The answer is every record that follows, printed exactly.

[Extracted data entries]
□ □ □ □
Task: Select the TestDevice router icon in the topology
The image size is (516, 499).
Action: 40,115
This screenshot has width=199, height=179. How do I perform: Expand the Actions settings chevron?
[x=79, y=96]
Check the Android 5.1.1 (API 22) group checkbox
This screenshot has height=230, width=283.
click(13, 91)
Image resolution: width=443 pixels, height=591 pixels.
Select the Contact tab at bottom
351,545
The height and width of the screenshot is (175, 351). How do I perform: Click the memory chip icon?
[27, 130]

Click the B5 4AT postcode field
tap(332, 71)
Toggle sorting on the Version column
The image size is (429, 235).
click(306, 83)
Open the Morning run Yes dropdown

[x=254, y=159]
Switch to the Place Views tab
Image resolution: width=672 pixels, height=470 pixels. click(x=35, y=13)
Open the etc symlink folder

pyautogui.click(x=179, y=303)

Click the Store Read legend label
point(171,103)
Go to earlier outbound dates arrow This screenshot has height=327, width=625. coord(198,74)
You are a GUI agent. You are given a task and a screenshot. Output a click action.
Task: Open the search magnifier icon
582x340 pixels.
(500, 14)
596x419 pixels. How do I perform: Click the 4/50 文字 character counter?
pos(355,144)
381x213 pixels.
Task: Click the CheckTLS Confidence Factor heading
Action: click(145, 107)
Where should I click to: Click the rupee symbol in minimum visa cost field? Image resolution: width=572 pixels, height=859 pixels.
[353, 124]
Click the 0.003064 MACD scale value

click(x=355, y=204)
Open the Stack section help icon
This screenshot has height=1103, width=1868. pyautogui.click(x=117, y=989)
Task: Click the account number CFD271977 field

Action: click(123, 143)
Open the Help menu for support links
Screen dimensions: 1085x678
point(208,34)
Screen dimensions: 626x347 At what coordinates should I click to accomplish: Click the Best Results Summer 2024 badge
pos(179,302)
□ □ □ □
__TASK RESPONSE__:
Task: Select the TestDevice router icon in the topology
The image size is (516, 499).
Action: 40,115
This screenshot has width=199, height=179. How do I perform: Expand the Actions settings chevron?
[x=79, y=96]
Check the Android 5.1.1 (API 22) group checkbox
This screenshot has height=230, width=283.
click(13, 91)
Image resolution: width=443 pixels, height=591 pixels.
Select the Contact tab at bottom
351,545
The height and width of the screenshot is (175, 351). How do I perform: Click the memory chip icon?
[27, 130]

Click the B5 4AT postcode field
tap(332, 71)
Toggle sorting on the Version column
The image size is (429, 235).
click(306, 83)
Open the Morning run Yes dropdown

[x=254, y=159]
Switch to the Place Views tab
Image resolution: width=672 pixels, height=470 pixels. click(x=35, y=13)
Open the etc symlink folder

pyautogui.click(x=179, y=303)

Click the Store Read legend label
point(171,103)
Go to earlier outbound dates arrow This screenshot has height=327, width=625. coord(198,74)
You are a GUI agent. You are given a task and a screenshot. Output a click action.
Task: Open the search magnifier icon
582x340 pixels.
(500, 14)
596x419 pixels. How do I perform: Click the 4/50 文字 character counter?
pos(355,144)
381x213 pixels.
Task: Click the CheckTLS Confidence Factor heading
Action: click(145, 107)
Where should I click to: Click the rupee symbol in minimum visa cost field? Image resolution: width=572 pixels, height=859 pixels.
[353, 124]
Click the 0.003064 MACD scale value

click(x=355, y=204)
Open the Stack section help icon
This screenshot has height=1103, width=1868. pyautogui.click(x=117, y=989)
Task: Click the account number CFD271977 field

Action: click(123, 143)
Open the Help menu for support links
Screen dimensions: 1085x678
point(208,34)
Screen dimensions: 626x347 At what coordinates should I click to accomplish: Click the Best Results Summer 2024 badge
pos(179,302)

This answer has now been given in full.